Reflet d’une société en pleine reconfiguration, la comédie mêlée d’ariettes illustrerait ainsi l’idée selon laquelle « le trajet vers le non-monstrueux […] ne peut être que le fait du monstre ». C’est parce qu’ils sont monstrueux, au regard des normes de la beauté canonique, que les personnages d’Azor et de la Fée Urgèle suscitent une émotion vraie, gage de qualité et de réussite esthétique au xviiie siècle. De la même façon, le monstre dramaturgique qu’est la comédie mêlée d’ariettes n’est pas seulement l’expression poétique d’un changement, d’un processus de transformation de la société que des procédés dramaturgiques innovants et bizarres auraient vocation à mettre en évidence : il matérialise aussi l’effraction de normes nouvelles au sein d’un univers régi par des normes anciennes. En ce sens il est déjà une proposition alternative, la présentation d’une norme en devenir. Cette idée prend tout son sens si l’on considère que, dans un contexte où s’impose encore l’idéal de clarté cher aux théoriciens du classicisme et à leurs émules, « ce n’est que dans la figure du Monstre que peut s’inscrire le clair-obscur de l’Humain45 ». La notion de « clair-obscur », empruntée au vocabulaire de la peinture, entre dans l’élaboration d’une esthétique du contraste qui ne définit pas la perfection artistique en termes de beauté et de transparence, mais envisage au contraire la nécessité d’inclure dans l’œuvre d’art des zones d’ombre, susceptibles de procurer un sentiment d’inconfort, d’inquiétude ou de doute. Diderot écrit dans sa « promenade Vernet » du Salon de 1767 :
La clarté est bonne pour convaincre ; elle ne vaut rien pour émouvoir. La clarté, de quelque manière qu’on l’entende, nuit à l’enthousiasme. Poètes, parlez sans cesse d’éternité, d’infini, d’immensité, des temps, de l’espace, de la divinité, des tombeaux, des mânes, des enfers, d’un ciel obscur, des mers profondes, du tonnerre, des éclairs qui déchirent la nue. Soyez ténébreux46.
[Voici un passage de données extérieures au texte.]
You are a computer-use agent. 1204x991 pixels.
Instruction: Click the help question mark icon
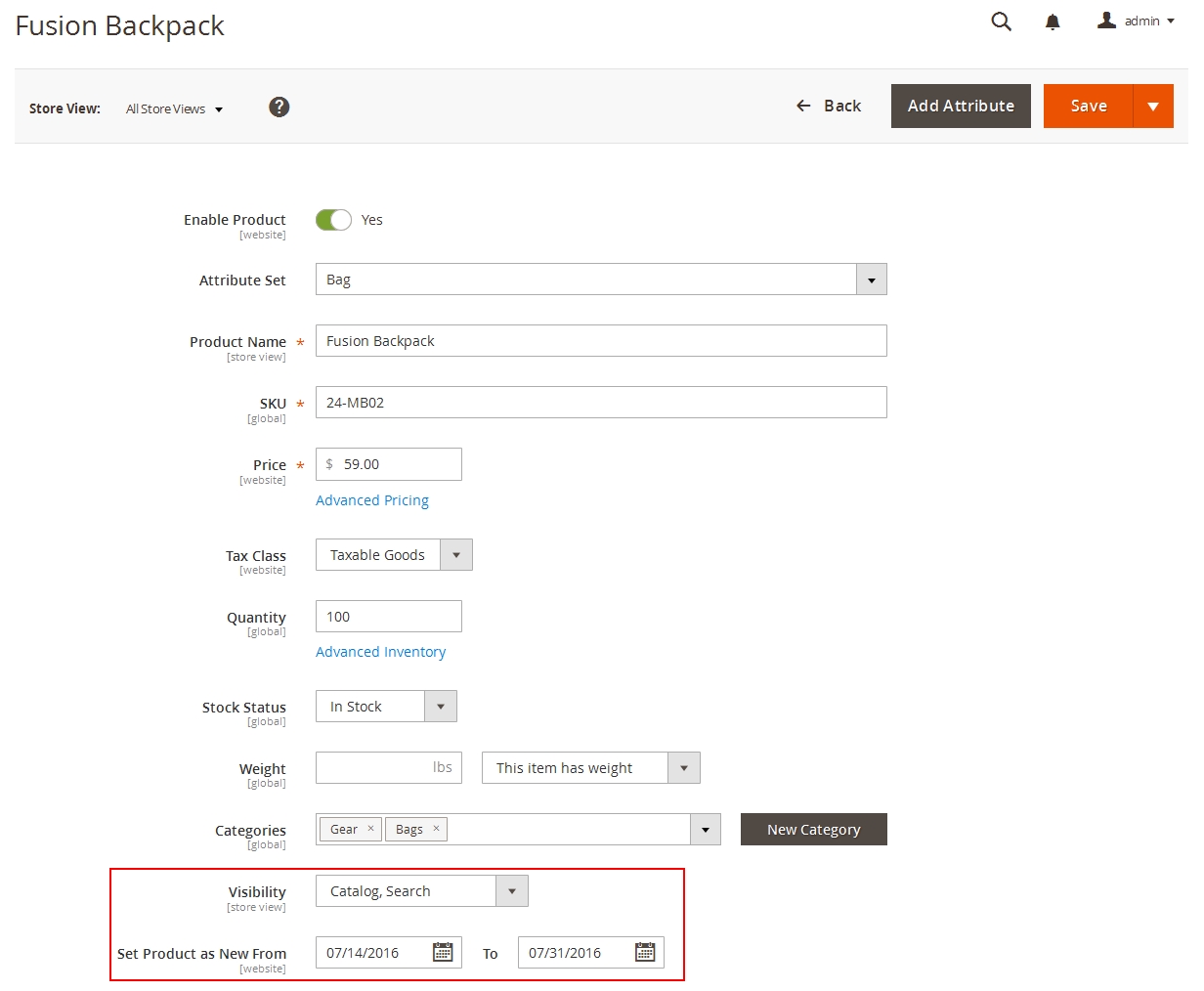279,108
C’est dans cet esprit que le comte de Prata conseille Goldoni sur la façon d’écrire un bon livret d’opéra :
L’auteur des paroles doit fournir au musicien les différentes nuances qui forment le clair-obscur de la musique, et prendre garde que deux airs pathétiques ne se succèdent pas ; il faut partager, avec la même précaution, les airs de bravoure, les airs d’action, les airs de demi-caractère, et les menuets, et les rondeaux47.
Le mélange permet de rendre les contrastes du clair-obscur, eux-mêmes susceptibles d’émouvoir le spectateur parce qu’au rebours de la clarté, ils visent à restituer ce que la nature a d’indistinct, d’insaisissable et donc de saisissant. Les propos de Goldoni et de Diderot témoignent d’un déplacement du point de vue en matière d’évaluation de l’œuvre d’art : il s’agit de substituer à une norme poétique, qui concerne la réalisation formelle de l’œuvre, une norme nouvelle fondée sur le jugement du spectateur et donc sur les effets produits par l’œuvre. Le jugement artistique, tel que Baumgarten le présente dans son Esthétique parue en 1750, se détourne désormais de l’objet au profit du sujet. Ce déplacement du point de vue reflète l’importance grandissante accordée à la sensibilité et à son expression au xviiie siècle : c’est dans l’émotion du spectateur qu’il convient désormais de chercher la cohérence de la comédie mêlée d’ariettes et de penser sa normalité.